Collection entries
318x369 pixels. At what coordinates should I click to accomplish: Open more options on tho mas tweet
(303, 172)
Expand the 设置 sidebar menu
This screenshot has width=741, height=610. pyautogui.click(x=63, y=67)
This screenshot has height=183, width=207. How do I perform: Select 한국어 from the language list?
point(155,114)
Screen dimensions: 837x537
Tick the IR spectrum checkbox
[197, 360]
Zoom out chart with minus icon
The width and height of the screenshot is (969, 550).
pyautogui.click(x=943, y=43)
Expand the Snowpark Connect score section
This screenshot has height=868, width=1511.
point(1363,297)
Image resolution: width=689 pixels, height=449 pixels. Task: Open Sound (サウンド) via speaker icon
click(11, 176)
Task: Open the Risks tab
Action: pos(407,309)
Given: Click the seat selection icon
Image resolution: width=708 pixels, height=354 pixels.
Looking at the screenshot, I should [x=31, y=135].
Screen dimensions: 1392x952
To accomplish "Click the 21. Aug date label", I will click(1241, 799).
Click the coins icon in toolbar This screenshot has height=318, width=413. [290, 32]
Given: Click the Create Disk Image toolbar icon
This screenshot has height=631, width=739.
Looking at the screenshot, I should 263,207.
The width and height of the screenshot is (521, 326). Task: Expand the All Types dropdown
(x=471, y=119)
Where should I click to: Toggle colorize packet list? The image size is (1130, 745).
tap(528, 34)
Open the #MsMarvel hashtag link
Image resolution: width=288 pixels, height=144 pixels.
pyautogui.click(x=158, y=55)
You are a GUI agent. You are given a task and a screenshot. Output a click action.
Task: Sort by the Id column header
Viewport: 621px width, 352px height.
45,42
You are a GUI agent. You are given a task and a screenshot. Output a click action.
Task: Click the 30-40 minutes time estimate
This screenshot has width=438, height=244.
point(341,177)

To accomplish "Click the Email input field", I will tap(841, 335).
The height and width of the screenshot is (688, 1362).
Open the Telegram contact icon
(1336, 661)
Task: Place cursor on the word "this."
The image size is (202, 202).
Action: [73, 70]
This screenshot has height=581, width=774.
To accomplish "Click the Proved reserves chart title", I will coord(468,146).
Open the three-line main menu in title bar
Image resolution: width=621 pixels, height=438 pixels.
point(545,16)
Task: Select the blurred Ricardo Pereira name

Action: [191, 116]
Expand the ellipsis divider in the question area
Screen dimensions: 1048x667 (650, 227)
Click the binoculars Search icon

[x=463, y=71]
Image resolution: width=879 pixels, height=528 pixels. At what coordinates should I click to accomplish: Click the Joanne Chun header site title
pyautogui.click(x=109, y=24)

■ Written exercise:
Rewrite the collection entries above, putting "Unfold" in place of every "Expand" and keeping everything else unchanged.

■ Answer in full:
318x369 pixels. At what coordinates should I click to accomplish: Open more options on tho mas tweet
(303, 172)
Unfold the 设置 sidebar menu
This screenshot has width=741, height=610. pyautogui.click(x=63, y=67)
This screenshot has height=183, width=207. How do I perform: Select 한국어 from the language list?
point(155,114)
Screen dimensions: 837x537
Tick the IR spectrum checkbox
[197, 360]
Zoom out chart with minus icon
The width and height of the screenshot is (969, 550).
pyautogui.click(x=943, y=43)
Unfold the Snowpark Connect score section
This screenshot has height=868, width=1511.
point(1363,297)
Image resolution: width=689 pixels, height=449 pixels. Task: Open Sound (サウンド) via speaker icon
click(11, 176)
Task: Open the Risks tab
Action: pos(407,309)
Given: Click the seat selection icon
Image resolution: width=708 pixels, height=354 pixels.
Looking at the screenshot, I should [x=31, y=135].
Screen dimensions: 1392x952
To accomplish "Click the 21. Aug date label", I will click(1241, 799).
Click the coins icon in toolbar This screenshot has height=318, width=413. [290, 32]
Given: Click the Create Disk Image toolbar icon
This screenshot has height=631, width=739.
Looking at the screenshot, I should 263,207.
The width and height of the screenshot is (521, 326). Task: Unfold the All Types dropdown
(x=471, y=119)
Where should I click to: Toggle colorize packet list? The image size is (1130, 745).
tap(528, 34)
Open the #MsMarvel hashtag link
Image resolution: width=288 pixels, height=144 pixels.
pyautogui.click(x=158, y=55)
You are a GUI agent. You are given a task and a screenshot. Output a click action.
Task: Sort by the Id column header
Viewport: 621px width, 352px height.
45,42
You are a GUI agent. You are given a task and a screenshot. Output a click action.
Task: Click the 30-40 minutes time estimate
This screenshot has width=438, height=244.
point(341,177)

To accomplish "Click the Email input field", I will tap(841, 335).
The height and width of the screenshot is (688, 1362).
Open the Telegram contact icon
(1336, 661)
Task: Place cursor on the word "this."
The image size is (202, 202).
Action: [73, 70]
This screenshot has height=581, width=774.
To accomplish "Click the Proved reserves chart title", I will coord(468,146).
Open the three-line main menu in title bar
Image resolution: width=621 pixels, height=438 pixels.
point(545,16)
Task: Select the blurred Ricardo Pereira name

Action: [191, 116]
Unfold the ellipsis divider in the question area
Screen dimensions: 1048x667 (650, 227)
Click the binoculars Search icon

[x=463, y=71]
Image resolution: width=879 pixels, height=528 pixels. At what coordinates should I click to accomplish: Click the Joanne Chun header site title
pyautogui.click(x=109, y=24)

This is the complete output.